Verwaltungsgericht Stuttgart sagt: GEZ und beruflich genutzter PC vertragen sich nicht

Für einen beruflich genutzten PC mit Internetanschluss sind keine Rundfunkgebühren zu entrichten. Dies entschied das Verwaltungsgericht Stuttgart mit Urteil vom 29.04.2009 (Az.: 3 K 4387/08). Der Kläger hatte der GEZ angezeigt, dass er beruflich einen Internetfähigen PC nutze; seine Ehefrau entrichte Rundfunkgebühren für einen privat genutzten Fernseher.
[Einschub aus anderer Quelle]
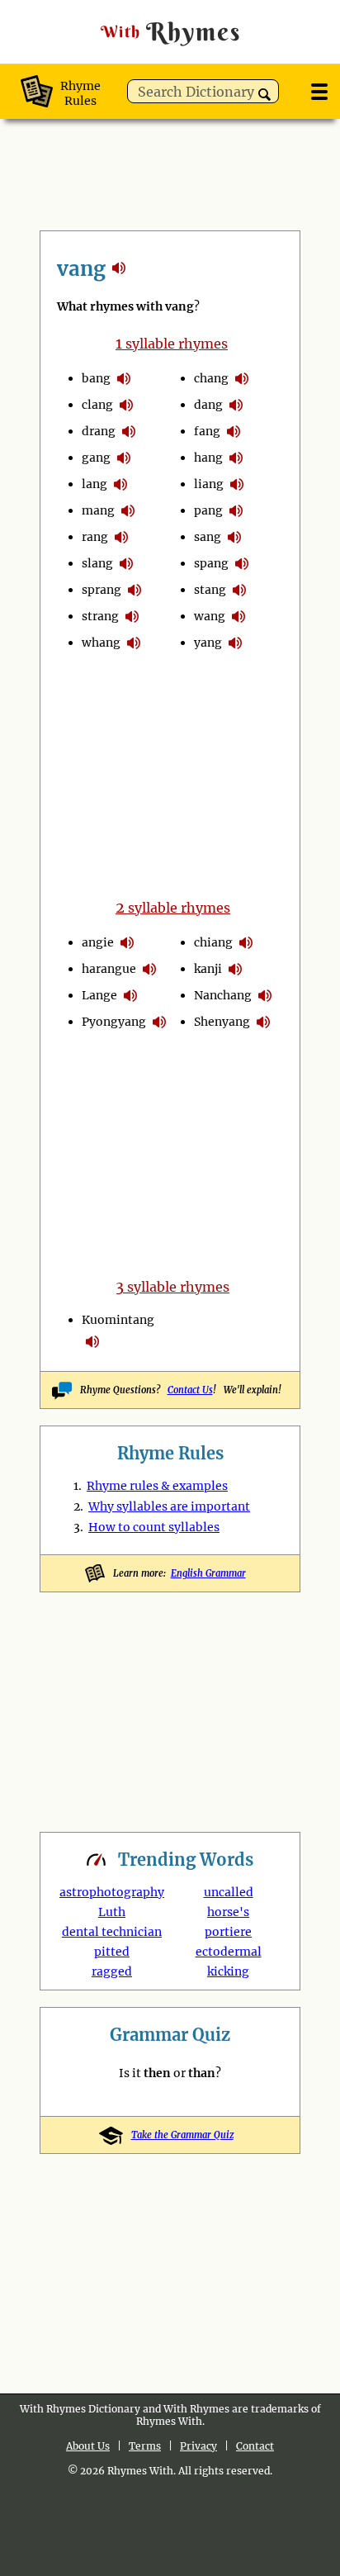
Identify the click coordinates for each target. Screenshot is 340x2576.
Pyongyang (114, 1021)
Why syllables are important (169, 1506)
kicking (228, 1971)
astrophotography (111, 1892)
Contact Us (190, 1390)
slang (97, 563)
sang (207, 536)
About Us (88, 2446)
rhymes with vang (118, 267)
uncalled (228, 1892)
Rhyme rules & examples (157, 1485)
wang (209, 616)
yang (208, 642)
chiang (213, 942)
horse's (228, 1912)
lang (94, 484)
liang (209, 484)
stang (210, 589)
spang (211, 563)
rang (95, 536)
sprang (101, 589)
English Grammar (208, 1573)
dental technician (112, 1931)
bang (96, 378)
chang (211, 378)
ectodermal (229, 1951)
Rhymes (171, 32)
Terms (145, 2446)
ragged (112, 1971)
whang (101, 642)
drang (99, 431)
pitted (112, 1951)
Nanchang (223, 995)
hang (208, 457)
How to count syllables (154, 1527)
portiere (228, 1931)
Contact (255, 2446)
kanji (208, 968)
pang (208, 510)
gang (96, 457)
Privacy (198, 2446)
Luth (111, 1912)
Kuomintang (118, 1319)
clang (97, 404)
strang (100, 616)
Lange (99, 995)
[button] (264, 94)
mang (98, 510)
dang (208, 404)
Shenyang (222, 1021)
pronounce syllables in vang (123, 378)
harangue (109, 968)
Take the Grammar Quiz (182, 2135)
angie (98, 942)
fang (207, 431)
Darauf meldete der SWR den Kläger zum 01.01.2007 mit einem „neuartigen Rundfunkgerät“ als Rundfunkteilnehmer an und setzte im März 2008 rückständige Rundfunkgebühren für den Zeitraum von Januar 2007 bis Dezember 2007 in Höhe von 71,35 € einschließlich Säumniszuschlägen fest. Hiergegen wandte der Kläger ein, er verwende den internetfähigen Rechner (mit Pentium II Prozessor und Windows 98) beruflich. Beim Empfang von Internetradio stürze dieser Rechner jedoch regelmäßig ab. Er sei deshalb technisch nicht in der Lage, Internetradio zu empfangen. Eine nicht zeitversetzte Hör- und Sichtbarmachung von Rundfunkdarbietungen – wie beim klassischen Rundfunk – sei zudem über das Internet technisch nicht möglich. Die 3. Kammer führte aus:

Ein Rechner sei nicht per se ein Rundfunkempfänger, sondern ein multifunktionales Gerät, das jedenfalls im nicht privaten Bereich nach allgemeiner Lebenserfahrung anderen Zwecken diene als dem Rundfunkempfang. Deshalb träfe die Darlegungs- und Beweislast für die tatsächliche Nutzung eines internetfähigen PC zum Rundfunkempfang die Sendeanstalt. Dies sei von deren Seite aus nicht geschehen, sie stelle sich auf den Standpunkt, es reiche allein die Nutzungsmöglichkeit für den Empfang. Da derartige multifunktionale Geräte vielfältigen Zwecken dienten, könne aus dem bloßen Besitz nach allgemeiner Lebenserfahrung nicht mehr automatisch auf das Bereithalten zum Rundfunkempfang geschlossen werden. Dies belege auch die ARD/ZDF-Online-Studie. Das Gericht stellte außerdem fest, dass es eine unzulässige Besitzabgabe darstellen würde, wenn Eigentümer und Besitzer in Ausübung ihrer gewerblichen Tätigkeit nur aufgrund des Besitzes solcher Geräte mit einer Rundfunkgebühr belastet werden. Zudem seien beruflich genutzte PCs nach § 5 Abs. 3 des Rundfunkgebührenstaatsvertrages als Zweitgerät gebührenbefreit, wenn dort bereits ein privat genutztes Empfangsgerät vorhanden sei. Die vom SWR vorgenommene Einschränkung dahingehend, dass „andere Rundfunkempfangsgeräte“ nur gewerblich genutzte Geräte sein könnten, sei angesichts des klaren Wortlauts der Vorschrift nicht möglich. Nach dieser Interpretation wäre für den ersten gewerblich genutzten PC eine Rundfunkgebühr zu entrichten, erst der zweite gewerblich genutzte PC wäre als Zweitgerät gebührenbefreit. Somit würde jeder von der GEZ in Anspruch genommene Gewerbetreibende zumindest für ein neuartiges Rundfunkempfangsgerät Gebühren entrichten müssen. Diese Interpretation überschreite die Auslegungsregeln, die ihre Grenzen im Wortlaut der Vorschrift hätten und begründe – am Gesetzgeber vorbei – einen neuen Gebührentatbestand, der im Gesetz nicht vorgesehen sei.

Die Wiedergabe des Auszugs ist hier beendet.